Can shares thrive when property dives?
There’s a furious debate whether the equities bull market is a false dawn and that ASX shares are facing a second meltdown.
Some might be thinking that the dimming outlook for property is evidence that the share market is just full of bull and will collapse again.
While property and equities are two distinct asset classes that aren’t generally correlated, they both have been severely impacted by the same factor – the COVID-19 pandemic.

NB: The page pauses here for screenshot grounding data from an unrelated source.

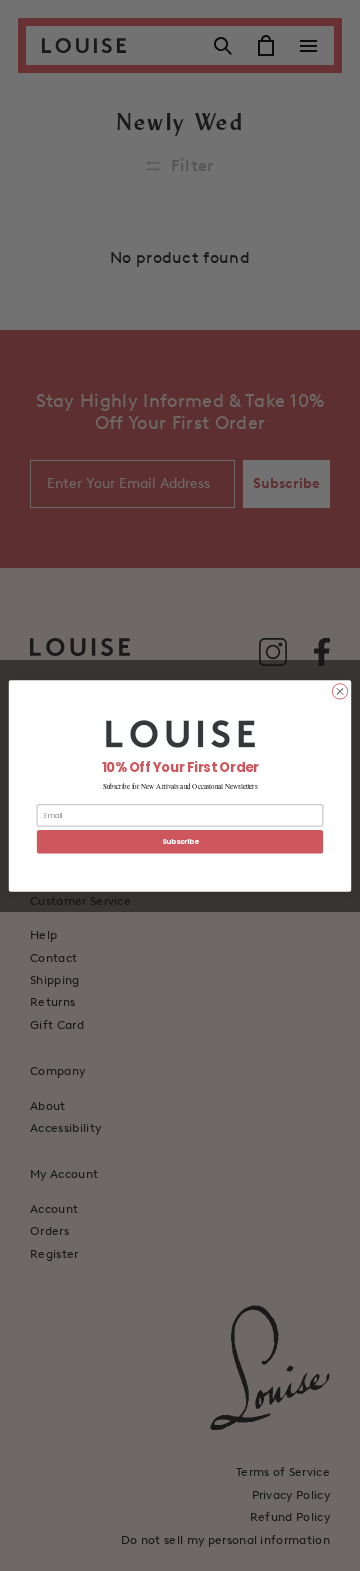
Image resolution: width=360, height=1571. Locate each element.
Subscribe (180, 841)
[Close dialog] (339, 690)
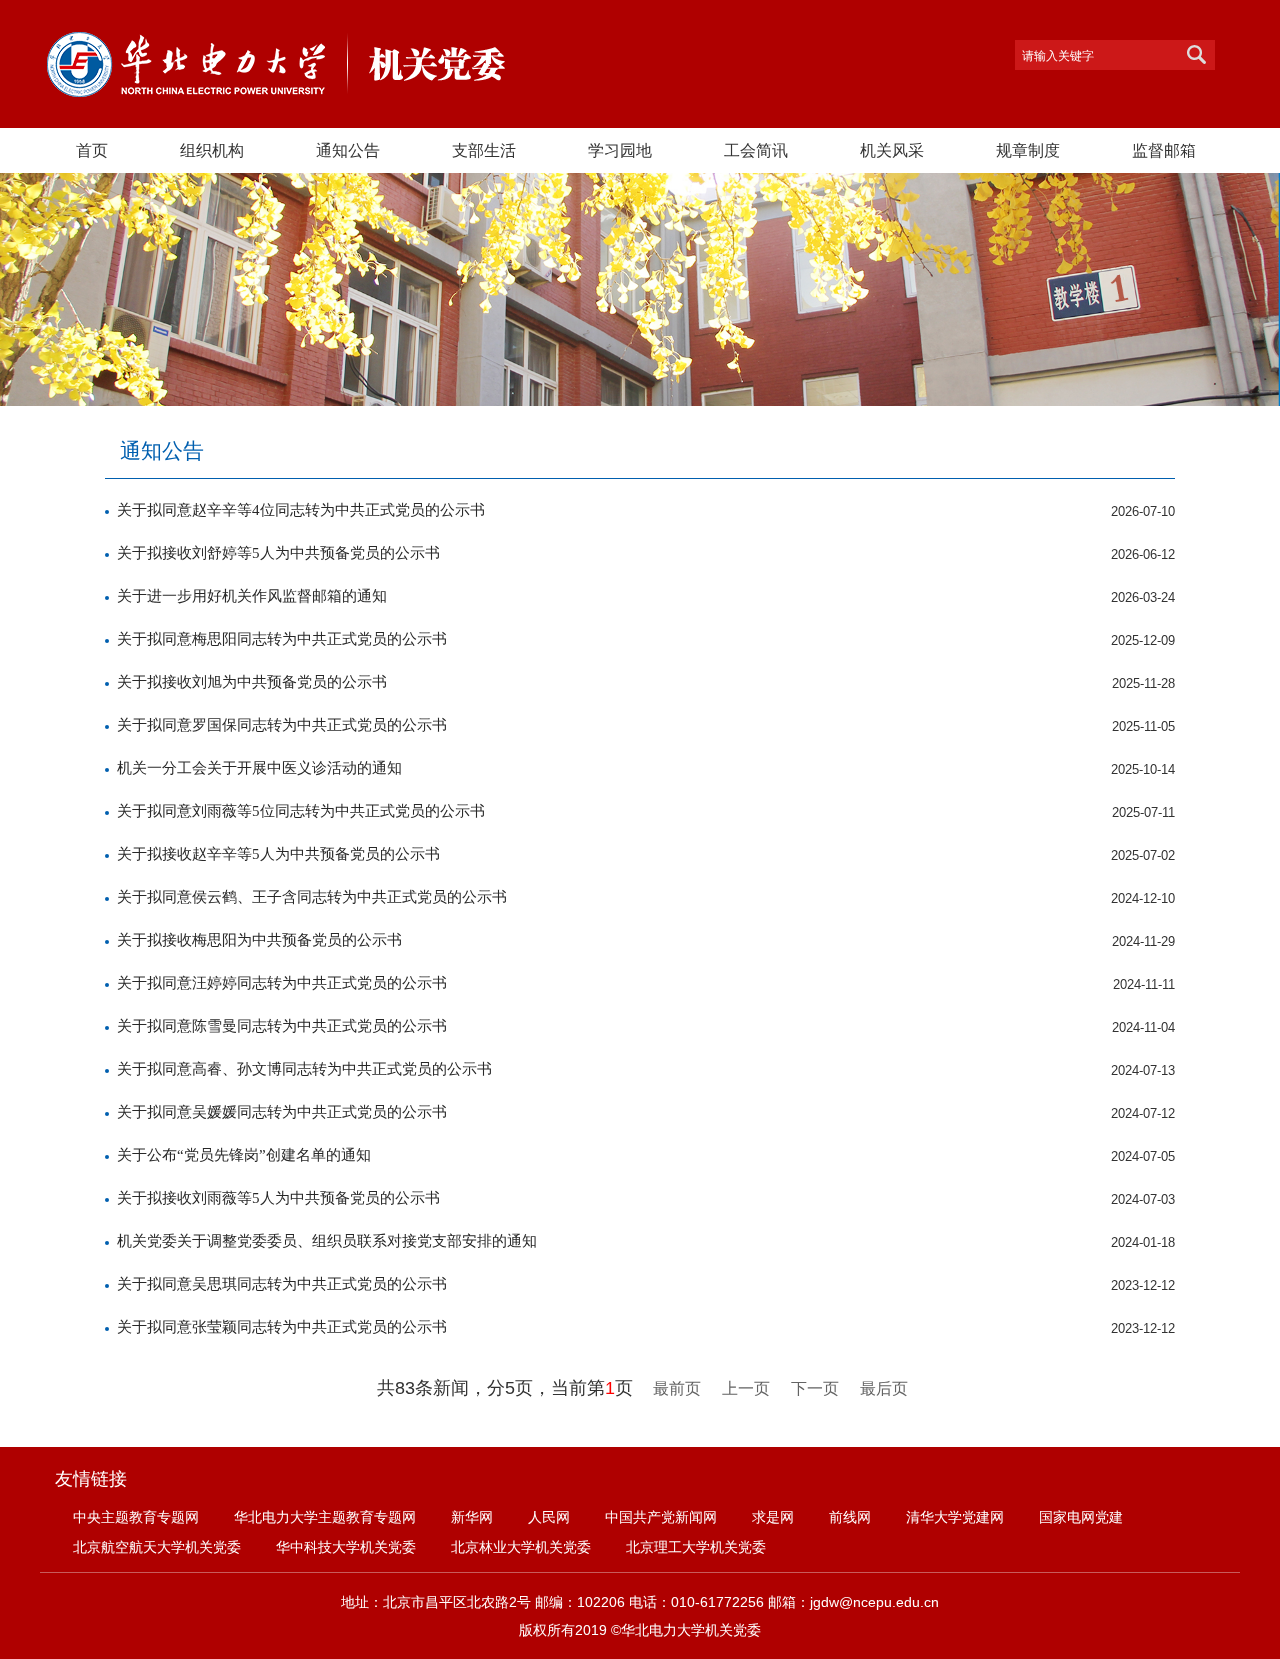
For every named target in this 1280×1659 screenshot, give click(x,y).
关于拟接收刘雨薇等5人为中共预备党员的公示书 (278, 1198)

Rise and fall on the coronavirus curve
One big reason why shares have rebounded over the past four weeks is because of the flattening of the coronavirus curve.
Logic might indicate that either the property doomsayers or the stock market bulls will end up with egg on their face.
However, it is not only possible but probable that stocks can run higher while property tumbles. Before I explain why, it’s worth nothing what is driving CBA’s property forecast.
CBA’s bearish warning
The bank has special insight to the residential market as it’s the nation’s biggest lender. Its analysts are warning that home prices will fall by 10% over the next six months, or 20% on an annualised basis, reported the Australian Financial Review.
The painful fall will be felt most in Melbourne and Sydney, with the former tipped to take an 11% blow, while Sydney and Canberra cop a 10% drop each.
Watch the unemployment rate
The gloomy prediction is driven by the spike in unemployment as the federal government essentially shut down the economy to contain the virus outbreak.
While the Morrison government is spending an unprecedented $130 billion on its JobKeeper initiative to protect jobs, this isn’t enough to sway CBA’s bearish view on property.
CBA isn’t alone in flagging the potential bear market for our beloved housing market. Why then shouldn’t equity bulls be more worried?
Tale of two cities
This is because financial markets do not always mirror the real economy. The miserable jobs market will hinder the ability for prospective home buyers to get a loan, and this will have a more direct impact on house prices than on the share market.
The big divide
But there’s another more important reason why stocks can outperform. It’s to do with the flood of money that central banks and governments are pumping into the financial system.
The wave of cheap money won’t make it easier for a newly unemployed person to get a home loan, but it will make a significant difference to the share market.
Given that the rocketing unemployment rate will take quite a bit of time to improve, the ASX is shaping up to be a better investment proposition than property for the interim.